You might consider organic ketchup as a safer bet, but check the label for any harmful additives.
Ketchup packets from fast-food restaurants can pose a greater danger.
They contain even more chemical preservatives than the store-bought variety.
Dogs might eat the entire packet, plastic and all! Be sure to keep these out of your dog’s reach.
Although Ketchup isn’t as bad as your pup eating tomato plants straight from the garden, you might want to think twice about letting them loose with a bottle of Heinz.
Can Dogs Eat Tomato Soup?
There is nothing in tomato soup that is toxic for your dog.

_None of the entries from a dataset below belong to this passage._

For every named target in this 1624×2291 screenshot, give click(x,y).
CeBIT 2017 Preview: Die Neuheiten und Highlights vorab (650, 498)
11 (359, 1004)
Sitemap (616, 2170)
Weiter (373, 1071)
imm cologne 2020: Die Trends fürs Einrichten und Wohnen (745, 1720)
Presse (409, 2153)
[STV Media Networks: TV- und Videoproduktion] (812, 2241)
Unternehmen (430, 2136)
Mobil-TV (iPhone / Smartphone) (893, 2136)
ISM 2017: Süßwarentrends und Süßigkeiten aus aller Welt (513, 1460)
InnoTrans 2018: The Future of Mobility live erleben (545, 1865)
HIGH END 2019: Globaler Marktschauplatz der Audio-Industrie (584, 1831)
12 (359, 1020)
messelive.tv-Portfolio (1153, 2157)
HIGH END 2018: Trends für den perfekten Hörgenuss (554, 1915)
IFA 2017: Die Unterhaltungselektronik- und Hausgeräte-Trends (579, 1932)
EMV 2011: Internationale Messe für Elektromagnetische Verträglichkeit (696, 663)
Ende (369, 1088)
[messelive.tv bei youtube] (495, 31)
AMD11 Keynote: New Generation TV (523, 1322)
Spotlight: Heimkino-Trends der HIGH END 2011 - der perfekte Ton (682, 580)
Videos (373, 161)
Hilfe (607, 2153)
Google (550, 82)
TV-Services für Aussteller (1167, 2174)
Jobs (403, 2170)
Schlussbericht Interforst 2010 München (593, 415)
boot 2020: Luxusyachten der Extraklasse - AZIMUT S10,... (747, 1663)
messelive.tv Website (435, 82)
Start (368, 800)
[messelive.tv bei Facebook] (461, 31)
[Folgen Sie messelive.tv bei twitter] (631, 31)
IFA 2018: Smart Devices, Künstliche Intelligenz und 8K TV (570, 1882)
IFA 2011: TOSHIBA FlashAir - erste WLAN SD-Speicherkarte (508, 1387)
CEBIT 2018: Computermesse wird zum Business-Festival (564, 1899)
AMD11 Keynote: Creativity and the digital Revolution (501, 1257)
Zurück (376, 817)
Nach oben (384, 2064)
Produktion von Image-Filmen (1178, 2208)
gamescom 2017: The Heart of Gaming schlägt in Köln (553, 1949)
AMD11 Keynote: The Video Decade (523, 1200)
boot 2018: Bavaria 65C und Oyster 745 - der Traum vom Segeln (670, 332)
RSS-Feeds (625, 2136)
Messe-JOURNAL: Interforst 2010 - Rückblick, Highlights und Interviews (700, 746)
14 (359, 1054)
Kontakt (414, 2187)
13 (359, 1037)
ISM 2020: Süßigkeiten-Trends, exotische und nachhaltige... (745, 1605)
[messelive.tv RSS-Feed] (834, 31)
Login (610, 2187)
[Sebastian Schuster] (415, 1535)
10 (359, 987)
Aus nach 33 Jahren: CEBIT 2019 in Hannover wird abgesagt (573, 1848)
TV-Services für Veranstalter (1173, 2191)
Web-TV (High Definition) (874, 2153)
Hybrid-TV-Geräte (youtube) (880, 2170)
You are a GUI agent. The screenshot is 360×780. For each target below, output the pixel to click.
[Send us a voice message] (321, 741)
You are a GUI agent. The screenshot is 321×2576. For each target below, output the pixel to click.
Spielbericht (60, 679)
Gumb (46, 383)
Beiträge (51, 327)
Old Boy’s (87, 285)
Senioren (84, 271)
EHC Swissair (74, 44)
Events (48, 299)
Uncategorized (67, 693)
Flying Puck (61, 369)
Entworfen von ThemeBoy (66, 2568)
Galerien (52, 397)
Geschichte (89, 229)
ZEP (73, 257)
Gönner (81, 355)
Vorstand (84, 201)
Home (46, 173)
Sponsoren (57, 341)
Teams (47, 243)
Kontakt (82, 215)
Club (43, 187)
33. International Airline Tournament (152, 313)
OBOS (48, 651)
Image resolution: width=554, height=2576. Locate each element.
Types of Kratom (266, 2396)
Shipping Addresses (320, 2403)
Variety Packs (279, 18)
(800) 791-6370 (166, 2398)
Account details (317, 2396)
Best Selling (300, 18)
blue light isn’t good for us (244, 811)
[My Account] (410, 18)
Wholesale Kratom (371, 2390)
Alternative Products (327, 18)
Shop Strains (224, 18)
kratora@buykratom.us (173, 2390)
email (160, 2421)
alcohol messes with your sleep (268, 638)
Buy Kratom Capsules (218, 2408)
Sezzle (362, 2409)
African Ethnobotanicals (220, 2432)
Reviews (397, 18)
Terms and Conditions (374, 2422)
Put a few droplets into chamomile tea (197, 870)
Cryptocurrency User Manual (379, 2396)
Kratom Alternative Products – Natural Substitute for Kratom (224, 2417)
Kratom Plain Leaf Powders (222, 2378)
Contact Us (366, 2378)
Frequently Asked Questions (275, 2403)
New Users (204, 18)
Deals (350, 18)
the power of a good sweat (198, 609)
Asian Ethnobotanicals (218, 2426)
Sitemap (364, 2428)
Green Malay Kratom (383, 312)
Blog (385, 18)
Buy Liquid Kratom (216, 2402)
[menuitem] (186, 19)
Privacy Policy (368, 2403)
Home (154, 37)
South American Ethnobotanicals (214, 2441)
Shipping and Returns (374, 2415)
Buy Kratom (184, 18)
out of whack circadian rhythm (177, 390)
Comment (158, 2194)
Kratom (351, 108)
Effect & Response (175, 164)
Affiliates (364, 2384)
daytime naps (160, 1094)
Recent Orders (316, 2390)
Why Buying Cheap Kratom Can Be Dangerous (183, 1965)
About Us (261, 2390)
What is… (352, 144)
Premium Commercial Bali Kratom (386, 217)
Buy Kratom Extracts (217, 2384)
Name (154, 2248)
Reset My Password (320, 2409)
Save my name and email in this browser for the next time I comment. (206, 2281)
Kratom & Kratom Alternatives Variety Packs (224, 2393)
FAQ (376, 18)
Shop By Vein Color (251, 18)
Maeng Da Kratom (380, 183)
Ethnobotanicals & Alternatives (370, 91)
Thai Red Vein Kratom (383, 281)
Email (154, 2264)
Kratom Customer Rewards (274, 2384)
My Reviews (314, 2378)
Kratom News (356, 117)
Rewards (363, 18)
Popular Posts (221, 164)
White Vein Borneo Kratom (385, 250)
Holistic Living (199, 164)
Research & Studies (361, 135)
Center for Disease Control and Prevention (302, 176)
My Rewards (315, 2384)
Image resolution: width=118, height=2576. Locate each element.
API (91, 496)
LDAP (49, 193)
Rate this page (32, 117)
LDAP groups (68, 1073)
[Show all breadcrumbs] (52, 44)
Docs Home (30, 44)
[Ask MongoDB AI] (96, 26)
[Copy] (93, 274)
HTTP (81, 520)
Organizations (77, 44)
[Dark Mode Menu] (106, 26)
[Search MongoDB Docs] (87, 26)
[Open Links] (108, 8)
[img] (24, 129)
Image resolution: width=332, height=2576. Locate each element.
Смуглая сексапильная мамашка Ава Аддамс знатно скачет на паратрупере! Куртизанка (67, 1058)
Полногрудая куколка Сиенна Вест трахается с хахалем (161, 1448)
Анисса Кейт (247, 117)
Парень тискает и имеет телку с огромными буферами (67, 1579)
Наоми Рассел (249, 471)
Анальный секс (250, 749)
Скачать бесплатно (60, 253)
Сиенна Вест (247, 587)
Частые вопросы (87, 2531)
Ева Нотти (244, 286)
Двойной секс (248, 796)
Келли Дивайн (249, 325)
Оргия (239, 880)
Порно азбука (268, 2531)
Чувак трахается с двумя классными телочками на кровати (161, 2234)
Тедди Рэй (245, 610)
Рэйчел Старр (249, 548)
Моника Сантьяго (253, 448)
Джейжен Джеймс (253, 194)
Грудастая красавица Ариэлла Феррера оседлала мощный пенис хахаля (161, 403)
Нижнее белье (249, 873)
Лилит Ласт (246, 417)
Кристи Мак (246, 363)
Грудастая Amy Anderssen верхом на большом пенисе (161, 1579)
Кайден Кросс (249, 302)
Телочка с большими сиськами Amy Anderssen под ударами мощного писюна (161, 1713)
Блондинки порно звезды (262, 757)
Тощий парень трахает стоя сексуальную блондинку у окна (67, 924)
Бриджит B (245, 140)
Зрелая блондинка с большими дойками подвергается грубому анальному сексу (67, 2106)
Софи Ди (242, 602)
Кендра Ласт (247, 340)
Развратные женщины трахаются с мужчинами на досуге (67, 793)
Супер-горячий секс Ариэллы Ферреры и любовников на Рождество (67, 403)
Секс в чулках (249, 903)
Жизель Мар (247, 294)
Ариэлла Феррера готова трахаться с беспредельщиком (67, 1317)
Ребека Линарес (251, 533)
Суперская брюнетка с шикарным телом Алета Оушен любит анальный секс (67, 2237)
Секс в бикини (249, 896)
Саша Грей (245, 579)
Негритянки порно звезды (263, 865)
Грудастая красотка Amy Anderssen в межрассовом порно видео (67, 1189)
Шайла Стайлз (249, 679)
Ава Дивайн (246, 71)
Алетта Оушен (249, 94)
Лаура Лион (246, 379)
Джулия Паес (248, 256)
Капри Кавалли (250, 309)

While some varieties may include garlic and onions, the amount is not enough to cause much worry.
Some tomato soups may include cheese and/or cream.
The dairy itself isn’t harmful to dogs, but some dogs are lactose intolerant, which can cause an upset tummy.
Consider your pup’s size, how much soup they consumed, and any out-of-the-ordinary symptoms.
Contact your veterinarian if symptoms like vomiting, diarrhea, reduced appetite and lethargy persist.
Take your dog to the vet if you notice more serious symptoms like sticky and pale gums, a fever, blood in the stool or vomit, and a swollen abdomen.
Wrapping it pUp…
We love our dogs and want to give them everything their hearts desire.
But if your furry friend is begging to slurp up some pasta sauce, it’s best to think twice about letting them take part in that fun.
While small quantities here and there are not harmful, consuming too many tomatoes – and even worse the tomato plants – can cause more problems than it is worth!